That about sums up my attitude perfectly. Often I'm tempted by posts like this
to get a good quality keyboard, but my current one (a standard DELL usb
keyboard) works well enough. Heck, the one I had before was some generic one
found on the side of the road, and I only replaced it because a few keys were
getting sticky.

------
rlu
It would have been nice if he included a video/sound clip of how it sounds.

------
FreshCode
Until Jeff Atwood tries an ergonomic keyboard or layout other than QWERTY, I
cannot take his keyboard cult seriously. I've owned three MS 4000s and have
used QWERTY, Dvorak and Colemak keyboard layouts. Ever since I purchased a
Kinesis Advantage a month ago on Colemak, going back to an MS 4000 noticeably
_hurts_ my hands. I don't type any faster, but it is far more natural to use
my thumbs (our strongest fingers) for common keys like
Ctrl/Space/Del/PgUp/PgDown/WinKey, especially as a climber.

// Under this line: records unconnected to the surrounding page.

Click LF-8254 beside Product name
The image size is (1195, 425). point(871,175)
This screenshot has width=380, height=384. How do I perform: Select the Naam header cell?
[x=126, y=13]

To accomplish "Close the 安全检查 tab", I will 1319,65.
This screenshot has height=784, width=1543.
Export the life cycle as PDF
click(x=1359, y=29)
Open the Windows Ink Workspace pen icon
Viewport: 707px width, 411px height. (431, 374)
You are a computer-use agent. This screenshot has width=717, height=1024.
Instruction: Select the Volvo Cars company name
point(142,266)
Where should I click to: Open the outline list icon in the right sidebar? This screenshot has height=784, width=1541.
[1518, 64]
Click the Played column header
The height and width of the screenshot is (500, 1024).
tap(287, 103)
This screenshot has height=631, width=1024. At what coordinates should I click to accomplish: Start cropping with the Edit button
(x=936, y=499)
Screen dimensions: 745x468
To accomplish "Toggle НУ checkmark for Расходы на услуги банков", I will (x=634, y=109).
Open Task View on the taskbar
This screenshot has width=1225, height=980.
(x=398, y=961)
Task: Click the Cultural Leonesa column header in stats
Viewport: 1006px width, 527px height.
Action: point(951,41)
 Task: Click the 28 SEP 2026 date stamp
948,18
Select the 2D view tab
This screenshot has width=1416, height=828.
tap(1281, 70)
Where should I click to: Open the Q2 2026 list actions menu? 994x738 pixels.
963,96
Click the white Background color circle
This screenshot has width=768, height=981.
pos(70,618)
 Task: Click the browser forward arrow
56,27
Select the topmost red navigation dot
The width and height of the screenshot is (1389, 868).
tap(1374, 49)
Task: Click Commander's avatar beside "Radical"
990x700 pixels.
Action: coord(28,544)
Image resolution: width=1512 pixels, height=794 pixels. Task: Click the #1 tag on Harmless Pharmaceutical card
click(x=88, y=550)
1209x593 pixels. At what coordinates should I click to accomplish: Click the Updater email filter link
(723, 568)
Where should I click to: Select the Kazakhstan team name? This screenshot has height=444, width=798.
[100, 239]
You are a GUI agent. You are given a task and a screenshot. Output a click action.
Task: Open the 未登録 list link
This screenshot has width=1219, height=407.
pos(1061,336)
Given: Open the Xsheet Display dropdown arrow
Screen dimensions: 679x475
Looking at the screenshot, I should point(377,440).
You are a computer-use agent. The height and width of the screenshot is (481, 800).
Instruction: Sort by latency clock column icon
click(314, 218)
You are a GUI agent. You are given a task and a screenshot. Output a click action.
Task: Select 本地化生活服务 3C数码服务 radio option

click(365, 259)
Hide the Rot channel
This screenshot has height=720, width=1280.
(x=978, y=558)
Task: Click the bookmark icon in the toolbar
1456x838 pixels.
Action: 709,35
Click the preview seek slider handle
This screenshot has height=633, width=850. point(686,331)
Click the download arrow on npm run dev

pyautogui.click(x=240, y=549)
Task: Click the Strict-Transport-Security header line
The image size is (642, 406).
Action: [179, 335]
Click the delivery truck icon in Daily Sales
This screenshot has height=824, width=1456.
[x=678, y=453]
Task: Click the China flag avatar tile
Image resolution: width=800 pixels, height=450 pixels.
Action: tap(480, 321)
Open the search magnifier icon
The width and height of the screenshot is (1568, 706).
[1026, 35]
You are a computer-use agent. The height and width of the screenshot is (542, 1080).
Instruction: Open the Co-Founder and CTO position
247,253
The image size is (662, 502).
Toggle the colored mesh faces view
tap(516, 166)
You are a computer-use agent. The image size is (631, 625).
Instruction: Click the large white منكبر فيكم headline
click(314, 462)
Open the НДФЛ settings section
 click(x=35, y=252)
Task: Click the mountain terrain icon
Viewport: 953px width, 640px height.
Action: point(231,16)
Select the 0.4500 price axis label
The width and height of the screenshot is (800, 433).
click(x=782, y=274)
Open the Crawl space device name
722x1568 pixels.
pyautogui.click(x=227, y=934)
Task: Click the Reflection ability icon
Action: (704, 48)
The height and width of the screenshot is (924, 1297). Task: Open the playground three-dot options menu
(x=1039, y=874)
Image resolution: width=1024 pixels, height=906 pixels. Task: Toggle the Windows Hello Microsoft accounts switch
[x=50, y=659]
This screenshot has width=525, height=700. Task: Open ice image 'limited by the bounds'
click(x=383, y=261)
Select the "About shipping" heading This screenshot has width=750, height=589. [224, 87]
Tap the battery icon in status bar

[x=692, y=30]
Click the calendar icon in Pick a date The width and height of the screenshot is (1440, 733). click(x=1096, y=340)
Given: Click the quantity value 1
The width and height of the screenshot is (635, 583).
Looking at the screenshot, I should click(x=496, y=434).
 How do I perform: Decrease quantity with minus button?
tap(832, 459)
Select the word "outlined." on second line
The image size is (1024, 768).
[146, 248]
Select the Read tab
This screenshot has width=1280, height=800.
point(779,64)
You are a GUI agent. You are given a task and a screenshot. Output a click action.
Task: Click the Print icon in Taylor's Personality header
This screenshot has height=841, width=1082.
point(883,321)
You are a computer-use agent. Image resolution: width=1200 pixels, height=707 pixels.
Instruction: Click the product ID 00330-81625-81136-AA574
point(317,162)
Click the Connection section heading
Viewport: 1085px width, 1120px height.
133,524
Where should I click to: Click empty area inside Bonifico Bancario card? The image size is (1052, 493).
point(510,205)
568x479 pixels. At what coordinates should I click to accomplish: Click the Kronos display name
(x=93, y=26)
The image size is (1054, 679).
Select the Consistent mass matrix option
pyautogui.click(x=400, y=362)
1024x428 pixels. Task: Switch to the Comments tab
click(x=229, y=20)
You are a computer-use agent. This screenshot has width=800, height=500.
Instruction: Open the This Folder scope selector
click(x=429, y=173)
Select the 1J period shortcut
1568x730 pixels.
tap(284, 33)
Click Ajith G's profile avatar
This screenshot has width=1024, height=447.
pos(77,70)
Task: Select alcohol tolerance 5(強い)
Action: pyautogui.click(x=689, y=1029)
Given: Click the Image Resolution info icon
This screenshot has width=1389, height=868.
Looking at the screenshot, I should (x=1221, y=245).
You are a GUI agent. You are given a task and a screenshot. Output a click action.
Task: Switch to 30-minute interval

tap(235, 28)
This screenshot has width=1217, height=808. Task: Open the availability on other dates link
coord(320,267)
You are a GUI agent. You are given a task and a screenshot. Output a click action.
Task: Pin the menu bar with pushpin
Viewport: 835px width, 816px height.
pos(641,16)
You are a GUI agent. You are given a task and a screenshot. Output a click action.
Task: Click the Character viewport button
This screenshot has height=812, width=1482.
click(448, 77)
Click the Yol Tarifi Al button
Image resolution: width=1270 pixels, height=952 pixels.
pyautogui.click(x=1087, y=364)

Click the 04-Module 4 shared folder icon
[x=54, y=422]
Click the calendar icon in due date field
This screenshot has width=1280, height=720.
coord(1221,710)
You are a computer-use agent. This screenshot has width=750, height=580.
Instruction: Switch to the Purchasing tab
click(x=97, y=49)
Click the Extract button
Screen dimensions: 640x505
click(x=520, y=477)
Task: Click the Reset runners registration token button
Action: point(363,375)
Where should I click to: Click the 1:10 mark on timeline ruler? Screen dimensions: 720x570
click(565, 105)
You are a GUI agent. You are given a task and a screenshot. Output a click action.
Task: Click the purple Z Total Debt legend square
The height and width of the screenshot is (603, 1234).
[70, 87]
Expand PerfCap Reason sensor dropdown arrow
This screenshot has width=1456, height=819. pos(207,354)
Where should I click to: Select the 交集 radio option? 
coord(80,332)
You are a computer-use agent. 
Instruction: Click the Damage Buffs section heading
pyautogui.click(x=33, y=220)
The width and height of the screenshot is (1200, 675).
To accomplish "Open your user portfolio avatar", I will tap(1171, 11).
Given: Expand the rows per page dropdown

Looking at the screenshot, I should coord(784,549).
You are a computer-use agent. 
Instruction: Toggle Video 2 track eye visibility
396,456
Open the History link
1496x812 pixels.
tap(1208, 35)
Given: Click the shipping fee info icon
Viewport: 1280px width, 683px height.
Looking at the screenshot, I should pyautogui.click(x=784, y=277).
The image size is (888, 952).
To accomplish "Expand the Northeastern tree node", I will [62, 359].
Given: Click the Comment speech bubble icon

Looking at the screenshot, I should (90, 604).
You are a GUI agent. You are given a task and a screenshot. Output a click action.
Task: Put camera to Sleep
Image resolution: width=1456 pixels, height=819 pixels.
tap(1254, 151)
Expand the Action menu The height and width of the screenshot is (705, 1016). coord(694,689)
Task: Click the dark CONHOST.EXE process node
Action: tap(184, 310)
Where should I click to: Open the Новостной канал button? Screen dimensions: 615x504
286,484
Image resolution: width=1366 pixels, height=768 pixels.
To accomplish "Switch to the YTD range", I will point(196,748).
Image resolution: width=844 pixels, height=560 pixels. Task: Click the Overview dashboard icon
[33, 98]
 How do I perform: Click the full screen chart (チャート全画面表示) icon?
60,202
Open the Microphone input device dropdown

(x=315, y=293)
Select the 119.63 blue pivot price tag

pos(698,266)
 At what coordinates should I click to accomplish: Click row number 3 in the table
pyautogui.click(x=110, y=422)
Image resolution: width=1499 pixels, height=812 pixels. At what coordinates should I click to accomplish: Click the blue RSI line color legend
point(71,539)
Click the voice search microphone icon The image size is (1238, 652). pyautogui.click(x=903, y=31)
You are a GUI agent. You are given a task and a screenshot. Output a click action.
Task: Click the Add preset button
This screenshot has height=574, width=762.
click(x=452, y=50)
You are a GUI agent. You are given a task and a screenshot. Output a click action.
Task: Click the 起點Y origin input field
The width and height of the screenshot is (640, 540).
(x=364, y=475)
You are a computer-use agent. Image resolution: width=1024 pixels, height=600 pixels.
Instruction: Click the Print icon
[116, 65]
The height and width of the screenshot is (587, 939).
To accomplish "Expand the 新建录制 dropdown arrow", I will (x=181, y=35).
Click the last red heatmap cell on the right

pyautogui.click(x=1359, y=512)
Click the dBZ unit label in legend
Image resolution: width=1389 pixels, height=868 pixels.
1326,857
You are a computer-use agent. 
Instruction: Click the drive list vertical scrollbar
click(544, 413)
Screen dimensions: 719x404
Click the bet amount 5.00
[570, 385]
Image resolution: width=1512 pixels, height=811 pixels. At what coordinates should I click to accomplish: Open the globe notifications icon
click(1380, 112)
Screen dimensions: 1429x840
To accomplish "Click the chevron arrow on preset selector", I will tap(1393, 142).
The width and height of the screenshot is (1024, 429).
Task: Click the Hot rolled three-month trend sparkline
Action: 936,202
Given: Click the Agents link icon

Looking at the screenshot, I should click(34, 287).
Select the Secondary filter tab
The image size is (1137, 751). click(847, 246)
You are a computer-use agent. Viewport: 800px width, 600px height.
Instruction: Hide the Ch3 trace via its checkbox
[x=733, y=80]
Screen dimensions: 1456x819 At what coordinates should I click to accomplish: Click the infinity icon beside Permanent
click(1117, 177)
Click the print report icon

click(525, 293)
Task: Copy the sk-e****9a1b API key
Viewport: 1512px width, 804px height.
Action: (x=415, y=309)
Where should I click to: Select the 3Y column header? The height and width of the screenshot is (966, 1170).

I find it hard to believe a Model M could be easier on the wrists than my
abhorrent Macbook Air 2012 keyboard, due to its equally straight, unnatural
angle. Compared to my old Acer C312 tablet with a 5-degree angle, typing
90wpm+ for more than an hour is not sustainable.

Either Jeff types really slowly, or has golden wrists of the gods. After a few
months of Colemak, I am up to 90% of my accumulated 15-year QWERTY speed, but
my hands feel far more relaxed.

Could this be a medical condition on my end, or is there a real ergonomic case
to be made for the aging Model M? Right now, I don't buy it.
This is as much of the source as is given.